Ces escaliers sont interminables. Elle monte, monte, monte encore. Elle aurait pu prendre l'ascenseur, mais elle n'avait pas envie. Elle préfère monter les marches deux à deux, s'essouffler,  encore, encore.  Elle entend la pluie taper contre les vitres dans les couloirs. Plus vite, plus vite, Elle ne t'attendra pas éternellement. L'adolescente continue son ascension haletante, désireuse de La retrouver. Enfin. La petite porte de service cabossée, taguée. 

Il fait froid, sur le toit de l'immeuble. Mais elle s'en fout. Il pleut. Elle se dit que ce sont les larmes qu'elle refusait de faire couler jusqu'à présent. Les gouttes du ciel se mêlent à celles de ses yeux bleus. Elle voudrait sauter. Mais elle pourrait aussi simplement se laisser tomber, glisser du toit mouillé. Si elle sautait, c'était pour tenter de toucher les nuages du bout des doigts. Prendre de la hauteur. Si elle tombait, c'était pour mourir. Elle s'avance au bord du toit, La cherche des yeux.  Elle ne voit pas son amie vêtue de noir, la Mort... Elle ne voit plus rien. Elle ne sait plus ce qu'elle veut, pourquoi elle a monté toutes ces marches. Mourir? Et si elle se ratait? La petite fille désormais femme s'assoit sur le rebord du toit, ses jambes maigres pendant dans le vide.
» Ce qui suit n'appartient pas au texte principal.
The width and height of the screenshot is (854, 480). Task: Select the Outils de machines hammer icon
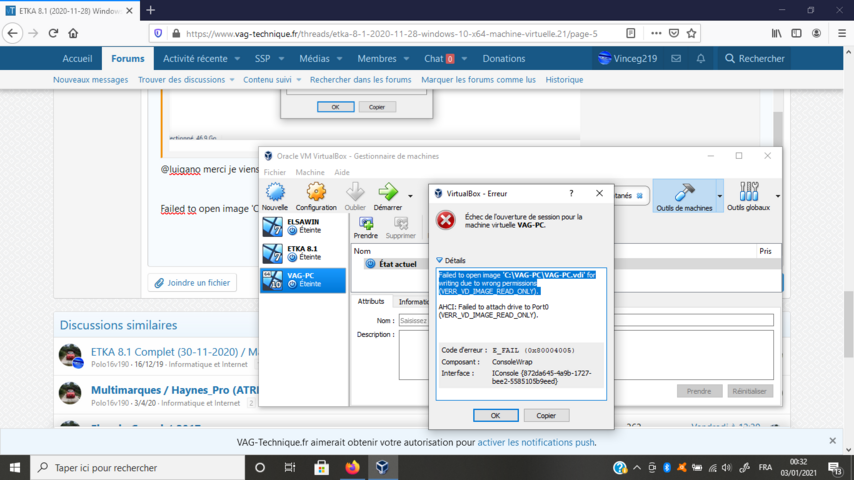[x=685, y=192]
 Tout en elle est maigre. Elle le sait. Elle a beau détester ça, elle n'a pas d'autre choix. Tout en elle est femme. Elle le sait. Elle n'a pas réussi à aligner son corps et son âme, et maintenant, son âme d'enfant est prisonnière dans son corps de toute jeune femme. Le silence se fait peu à peu dans sa tête alors qu'elle regarde les gouttes de pluie s'échouer sur les voitures, la route, ses pieds. Son choix est fait, elle pense. Elle regarde le ciel, la pluie tombe dans ses yeux. Tout est nuageux. 
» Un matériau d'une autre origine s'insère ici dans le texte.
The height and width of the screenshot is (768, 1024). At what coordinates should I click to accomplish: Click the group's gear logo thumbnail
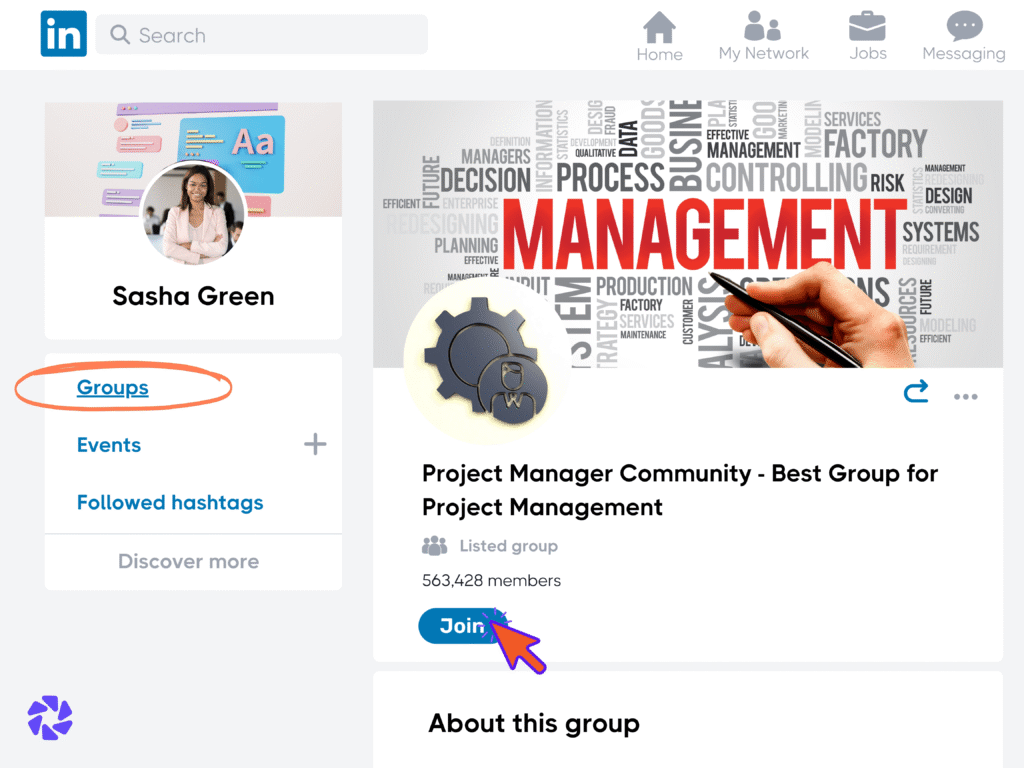[487, 360]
On dit qu'il fait toujours beau, au-dessus des nuages. Elle aimerait voir si c'est vrai. Elle aimerait voir si le soleil brille pendant qu'ici bas les nuages pleurent.

Soupir... quand elle sera en bas, plus rien n'aura d'importance. Pas même les cris de détresse de sa mère quand quelqu'un lui apportera son corps sans vie, trempé de pluie et de larmes. Pas les pleurs de ses prétendues amies à son enterrement. La seule chose qui lui importait désormais, c'était de savoir si elle allait sauter ou tomber. Tomber semblait être à la hauteur de ce qu'elle était. Une petite chose, un corps frêle, emporté par le vent. Elle savait qu'elle allait s'éclater contre le bitume, répandre son sang devant des inconnus, des hommes, femmes, enfants. Tous verraient la désillusion qu'elle vit chaque matin en ouvrant les yeux. Elle ne sera plus que bonheur quand elle sentira son corps tomber du dixième étage de l'immeuble. Quand son cœur cessera de battre. Tomber. Voilà l'objectif final.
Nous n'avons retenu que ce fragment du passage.